Quanto às decisões com excesso de linguagem, o STF está a tratar, tendo deferido cautelar para sustar o andamento de processos que envolvem indenização do Estado por situações desse jaez, a ADPF 774.

A norma da Lei Orgânica veda o crime de hermenêutica, ideia tão antiga que foi combatida até por Rui Barbosa:

“Para fazer do magistrado uma impotência equivalente, criaram a novidade da doutrina, que inventou para o Juiz os crimes de hermenêutica, responsabilizando-o penalmente pelas rebeldias da sua consciência ao padrão oficial no entendimento dos textos. Esta hipérbole do absurdo não tem linhagem conhecida: nasceu entre nós por geração espontânea. E, se passar, fará da toga a mais humilde das profissões servis, estabelecendo, para o aplicador judicial das leis, uma subalternidade constantemente ameaçada pelos oráculos da ortodoxia cortesã. Se o julgador, cuja opinião não condiga com a dos seus julgadores na análise do Direito escrito, incorrer, por essa dissidência, em sanção criminal, a hierarquia judiciária, em vez de ser a garantia da justiça contra os erros individuais dos juízes, pelo sistema dos recursos, ter-se-á convertido, a benefício dos interesses poderosos, em mecanismo de pressão, para substituir a consciência pessoal do magistrado, base de toda a confiança na judicatura, pela ação cominatória do terror, que dissolve o homem em escravo. (…)” [1].

Observe-se que a regra não excepciona a existência de precedentes, de “tendências” do STF ou de aderência ao que quer que seja. O juiz é absolutamente livre para julgar, exigindo a Constituição apenas que ele fundamente (artigo 93, X) suas decisões e não pode ser punido por elas.

O sistema recursal faz o resto: apara, corrige, revisa.

Para os casos de falta de aderência — não a uma ‘tendência’, como se cogita equivocadamente hoje em dia, mas real aderência aos precedentes vinculantes — existem remédios urgentes, como as reclamações constitucionais.

Nem atuação administrativa, nem poder disciplinar

O tema versado pelo corregedor não está, tampouco, no âmbito da gestão administrativa ou financeira do Judiciário, função importante do Conselho Nacional de Justiça, segundo o artigo 103-B, § 4º:

“Compete ao Conselho o controle da atuação administrativa e financeira do Poder Judiciário e do cumprimento dos deveres funcionais dos juízes”.

Nem, nem.

Nem é atuação administrativa, nem poder disciplinar.

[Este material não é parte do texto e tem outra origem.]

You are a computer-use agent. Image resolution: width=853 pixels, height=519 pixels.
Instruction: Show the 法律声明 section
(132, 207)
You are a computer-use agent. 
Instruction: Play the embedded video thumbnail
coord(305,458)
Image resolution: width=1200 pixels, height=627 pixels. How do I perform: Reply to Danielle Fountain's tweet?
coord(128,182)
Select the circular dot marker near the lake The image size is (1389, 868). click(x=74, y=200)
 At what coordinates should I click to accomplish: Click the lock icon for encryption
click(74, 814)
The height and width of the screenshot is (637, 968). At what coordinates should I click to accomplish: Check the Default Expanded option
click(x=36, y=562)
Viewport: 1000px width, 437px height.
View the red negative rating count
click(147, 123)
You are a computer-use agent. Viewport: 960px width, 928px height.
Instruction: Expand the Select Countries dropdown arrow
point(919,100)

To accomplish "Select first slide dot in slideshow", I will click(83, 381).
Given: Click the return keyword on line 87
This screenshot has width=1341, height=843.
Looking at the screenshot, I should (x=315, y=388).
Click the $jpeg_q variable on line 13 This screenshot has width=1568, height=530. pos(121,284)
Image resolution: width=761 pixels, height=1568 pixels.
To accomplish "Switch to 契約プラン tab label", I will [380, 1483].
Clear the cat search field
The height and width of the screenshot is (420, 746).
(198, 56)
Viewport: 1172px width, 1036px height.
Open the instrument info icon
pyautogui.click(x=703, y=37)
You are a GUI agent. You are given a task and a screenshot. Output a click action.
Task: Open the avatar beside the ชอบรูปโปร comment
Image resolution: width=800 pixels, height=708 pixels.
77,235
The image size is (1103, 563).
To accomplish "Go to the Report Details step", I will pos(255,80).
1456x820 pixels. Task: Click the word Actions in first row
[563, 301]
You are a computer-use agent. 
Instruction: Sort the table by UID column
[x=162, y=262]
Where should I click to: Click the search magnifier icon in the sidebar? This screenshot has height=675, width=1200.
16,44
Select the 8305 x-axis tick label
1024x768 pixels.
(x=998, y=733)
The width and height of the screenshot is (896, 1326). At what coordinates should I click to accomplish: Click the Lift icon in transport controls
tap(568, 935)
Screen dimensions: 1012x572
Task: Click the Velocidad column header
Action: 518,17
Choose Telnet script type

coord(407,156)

Ninguém dispõe de um mecanismo de uniformização das decisões judiciais, mediante prévias “orientações aos tribunais” emanadas de quem quer que seja. Não há como retirar de um precedente vinculante a garantia da licitude abstrata de um “modelo negocial”. Os processos judiciais envolvem fatos e fatos variam caso a caso. Por isso existem as instâncias ordinárias, o juiz de primeiro grau e o tribunal regional (ou de justiça) a que esteja vinculado. Os fatos do processo são vistos e revistos. Apenas depois, se a tese jurídica adotada vilipendiar um precedente vinculante de tribunal superior, é possível correção.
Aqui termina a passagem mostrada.